Workshops and rehearsals had to be arranged around Morton’s “Scandal” schedule, but he didn’t mind being busy because “Turn Me Loose” was so important to him. “Dick’s experiences in the play are things that I’ve experienced on my own,” he says, “and the things he says are things that I wanted to say, that I thought needed to be said.”
Morton may not have read the critics’ raves, but he did pay attention to the reactions of Gregory’s 10 grown children, who showed up at the theater throughout the offBroadway run. When Morton met them, he recalls, “I would always say it must be weird to walk into a theater and see someone portraying your father. One of the greatest compliments I got, his oldest daughter, Miss, said, ‘Yeah, for a couple seconds, but then I was just looking at my father.”

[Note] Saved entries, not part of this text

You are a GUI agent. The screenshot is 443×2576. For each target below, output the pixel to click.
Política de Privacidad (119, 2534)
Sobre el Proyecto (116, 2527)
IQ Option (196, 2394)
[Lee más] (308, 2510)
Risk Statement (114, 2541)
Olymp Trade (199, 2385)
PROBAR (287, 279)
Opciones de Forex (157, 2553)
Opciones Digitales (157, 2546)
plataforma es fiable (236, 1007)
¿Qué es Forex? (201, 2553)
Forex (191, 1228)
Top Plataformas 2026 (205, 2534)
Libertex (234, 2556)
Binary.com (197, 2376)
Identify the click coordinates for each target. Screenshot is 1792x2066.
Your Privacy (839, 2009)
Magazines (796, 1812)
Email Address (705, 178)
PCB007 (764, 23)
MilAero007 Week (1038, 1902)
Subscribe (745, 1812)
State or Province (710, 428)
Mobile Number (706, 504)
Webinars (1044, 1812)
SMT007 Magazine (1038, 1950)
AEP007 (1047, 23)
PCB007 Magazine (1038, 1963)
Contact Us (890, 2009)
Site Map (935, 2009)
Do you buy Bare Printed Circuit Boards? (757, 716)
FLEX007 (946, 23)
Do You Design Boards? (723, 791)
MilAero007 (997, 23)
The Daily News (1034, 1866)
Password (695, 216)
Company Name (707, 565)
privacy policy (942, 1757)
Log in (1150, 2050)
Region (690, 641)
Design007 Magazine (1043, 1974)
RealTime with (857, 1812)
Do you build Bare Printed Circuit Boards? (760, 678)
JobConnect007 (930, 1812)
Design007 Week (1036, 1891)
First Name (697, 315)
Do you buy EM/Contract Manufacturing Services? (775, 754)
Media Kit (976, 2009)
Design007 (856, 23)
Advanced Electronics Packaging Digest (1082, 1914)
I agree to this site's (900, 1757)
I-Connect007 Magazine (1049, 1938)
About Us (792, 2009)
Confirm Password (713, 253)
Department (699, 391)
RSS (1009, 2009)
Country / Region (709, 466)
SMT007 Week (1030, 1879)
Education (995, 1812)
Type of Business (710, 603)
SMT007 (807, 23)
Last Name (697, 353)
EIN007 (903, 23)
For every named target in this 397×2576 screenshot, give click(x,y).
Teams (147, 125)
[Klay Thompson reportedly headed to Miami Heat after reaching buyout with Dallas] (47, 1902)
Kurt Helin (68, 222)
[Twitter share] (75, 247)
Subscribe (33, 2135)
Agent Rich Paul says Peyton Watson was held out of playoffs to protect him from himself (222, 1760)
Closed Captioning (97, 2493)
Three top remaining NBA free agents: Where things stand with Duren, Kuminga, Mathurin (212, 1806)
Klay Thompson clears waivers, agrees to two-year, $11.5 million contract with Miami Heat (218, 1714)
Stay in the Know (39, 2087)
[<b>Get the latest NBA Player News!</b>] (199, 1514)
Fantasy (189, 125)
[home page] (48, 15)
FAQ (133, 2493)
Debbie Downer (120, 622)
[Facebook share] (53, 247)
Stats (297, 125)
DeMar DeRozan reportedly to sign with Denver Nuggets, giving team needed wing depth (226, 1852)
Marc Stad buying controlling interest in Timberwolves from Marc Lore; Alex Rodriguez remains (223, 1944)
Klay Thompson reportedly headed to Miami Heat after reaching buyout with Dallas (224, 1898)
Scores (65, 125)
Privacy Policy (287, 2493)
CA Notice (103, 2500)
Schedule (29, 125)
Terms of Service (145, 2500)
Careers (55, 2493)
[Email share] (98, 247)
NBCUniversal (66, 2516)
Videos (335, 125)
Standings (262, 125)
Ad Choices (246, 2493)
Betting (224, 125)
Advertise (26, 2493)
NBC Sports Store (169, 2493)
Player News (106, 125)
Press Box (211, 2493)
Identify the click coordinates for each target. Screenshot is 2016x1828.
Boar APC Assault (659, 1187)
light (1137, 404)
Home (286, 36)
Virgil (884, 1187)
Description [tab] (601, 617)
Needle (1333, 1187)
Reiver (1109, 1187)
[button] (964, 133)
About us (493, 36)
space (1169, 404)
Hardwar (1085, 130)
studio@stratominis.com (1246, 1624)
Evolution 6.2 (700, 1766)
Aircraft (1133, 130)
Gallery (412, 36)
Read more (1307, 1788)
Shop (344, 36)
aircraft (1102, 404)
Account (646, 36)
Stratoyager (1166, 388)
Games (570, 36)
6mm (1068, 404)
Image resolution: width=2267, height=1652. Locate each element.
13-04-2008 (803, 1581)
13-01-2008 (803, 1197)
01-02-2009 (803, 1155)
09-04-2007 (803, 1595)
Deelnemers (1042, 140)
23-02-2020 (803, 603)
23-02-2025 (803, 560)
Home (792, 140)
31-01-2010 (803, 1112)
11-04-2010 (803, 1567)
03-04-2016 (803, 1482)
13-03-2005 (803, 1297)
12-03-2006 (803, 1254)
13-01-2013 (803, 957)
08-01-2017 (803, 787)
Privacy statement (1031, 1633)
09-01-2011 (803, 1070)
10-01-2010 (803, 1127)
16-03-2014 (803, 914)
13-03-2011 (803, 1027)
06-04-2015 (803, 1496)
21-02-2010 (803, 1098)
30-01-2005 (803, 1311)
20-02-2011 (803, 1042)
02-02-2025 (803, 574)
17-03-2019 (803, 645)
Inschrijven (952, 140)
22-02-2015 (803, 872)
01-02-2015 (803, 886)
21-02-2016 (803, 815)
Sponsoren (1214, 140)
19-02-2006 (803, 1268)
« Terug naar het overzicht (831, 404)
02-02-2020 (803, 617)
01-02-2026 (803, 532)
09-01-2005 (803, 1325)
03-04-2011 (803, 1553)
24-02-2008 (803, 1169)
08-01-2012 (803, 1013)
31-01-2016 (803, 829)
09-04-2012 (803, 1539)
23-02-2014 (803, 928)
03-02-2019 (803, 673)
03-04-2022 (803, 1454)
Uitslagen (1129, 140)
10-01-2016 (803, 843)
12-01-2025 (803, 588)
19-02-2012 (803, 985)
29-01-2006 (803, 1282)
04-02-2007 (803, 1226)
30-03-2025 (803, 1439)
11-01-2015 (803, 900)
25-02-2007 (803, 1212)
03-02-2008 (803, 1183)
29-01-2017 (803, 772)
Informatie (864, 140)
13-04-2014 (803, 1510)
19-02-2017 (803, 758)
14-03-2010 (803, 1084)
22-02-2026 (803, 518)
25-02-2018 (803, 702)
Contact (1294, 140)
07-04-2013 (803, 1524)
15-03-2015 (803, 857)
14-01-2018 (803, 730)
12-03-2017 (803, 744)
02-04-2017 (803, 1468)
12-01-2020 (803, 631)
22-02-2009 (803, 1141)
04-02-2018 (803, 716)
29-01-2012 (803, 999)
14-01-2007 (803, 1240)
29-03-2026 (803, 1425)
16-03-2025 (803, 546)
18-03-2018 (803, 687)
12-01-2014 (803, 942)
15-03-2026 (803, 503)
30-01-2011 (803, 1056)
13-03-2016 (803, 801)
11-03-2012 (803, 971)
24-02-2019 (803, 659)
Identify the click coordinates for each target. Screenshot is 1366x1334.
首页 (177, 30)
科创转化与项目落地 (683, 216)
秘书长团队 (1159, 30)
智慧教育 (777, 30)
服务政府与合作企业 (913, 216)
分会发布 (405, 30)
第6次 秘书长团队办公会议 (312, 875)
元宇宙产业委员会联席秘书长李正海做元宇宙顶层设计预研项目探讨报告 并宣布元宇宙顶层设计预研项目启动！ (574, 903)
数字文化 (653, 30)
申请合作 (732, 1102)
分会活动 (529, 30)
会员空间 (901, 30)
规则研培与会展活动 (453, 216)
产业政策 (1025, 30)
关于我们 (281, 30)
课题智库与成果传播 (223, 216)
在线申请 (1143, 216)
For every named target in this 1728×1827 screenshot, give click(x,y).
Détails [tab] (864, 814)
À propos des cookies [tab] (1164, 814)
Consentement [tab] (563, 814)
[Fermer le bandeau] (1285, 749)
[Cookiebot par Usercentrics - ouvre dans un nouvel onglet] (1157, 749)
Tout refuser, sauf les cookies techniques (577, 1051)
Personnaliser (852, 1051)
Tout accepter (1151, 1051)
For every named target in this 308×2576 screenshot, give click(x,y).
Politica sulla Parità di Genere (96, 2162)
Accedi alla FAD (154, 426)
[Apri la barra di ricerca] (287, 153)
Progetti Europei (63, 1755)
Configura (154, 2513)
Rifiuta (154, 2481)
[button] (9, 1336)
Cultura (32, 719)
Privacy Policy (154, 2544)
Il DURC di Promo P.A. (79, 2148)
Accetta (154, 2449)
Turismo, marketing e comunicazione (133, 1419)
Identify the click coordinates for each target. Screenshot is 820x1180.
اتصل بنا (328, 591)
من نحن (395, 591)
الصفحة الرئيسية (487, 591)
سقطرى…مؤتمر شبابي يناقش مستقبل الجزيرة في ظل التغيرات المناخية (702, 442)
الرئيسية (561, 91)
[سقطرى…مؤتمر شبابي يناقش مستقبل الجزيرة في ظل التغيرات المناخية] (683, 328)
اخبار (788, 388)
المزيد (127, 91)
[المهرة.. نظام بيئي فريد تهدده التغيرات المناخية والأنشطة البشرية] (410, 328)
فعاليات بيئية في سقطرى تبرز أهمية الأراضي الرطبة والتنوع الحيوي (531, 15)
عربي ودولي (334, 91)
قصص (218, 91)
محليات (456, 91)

Morton also performed for Gregory, who attended the New York opening last year with his wife, Lillian. At an emotional moment, Lillian told Morton afterward, Gregory reached out to take her hand. She hissed at him, “What are you holding my hand for? That’s Dick Gregory up there!”
Several New York critics observed that the relevance of Gregory’s material today — after all his efforts to fight bigotry — is disheartening. “If we’re still talking about the same thing, 40 or 50 years later, then that means we’re not doing anything about it,” Morton says in agreement.
Gregory died the weekend that white supremacists marched in Charlottesville, Va. Morton doesn’t think the events would have come as a shock to the activist, explaining in an email: “I think he would have advised that it is America, despite Donald Trump, that must respond forthrightly against such arcane, deep-seated and hateful attitudes. And he’d probably find a way to get those white supremacists to laugh at themselves.”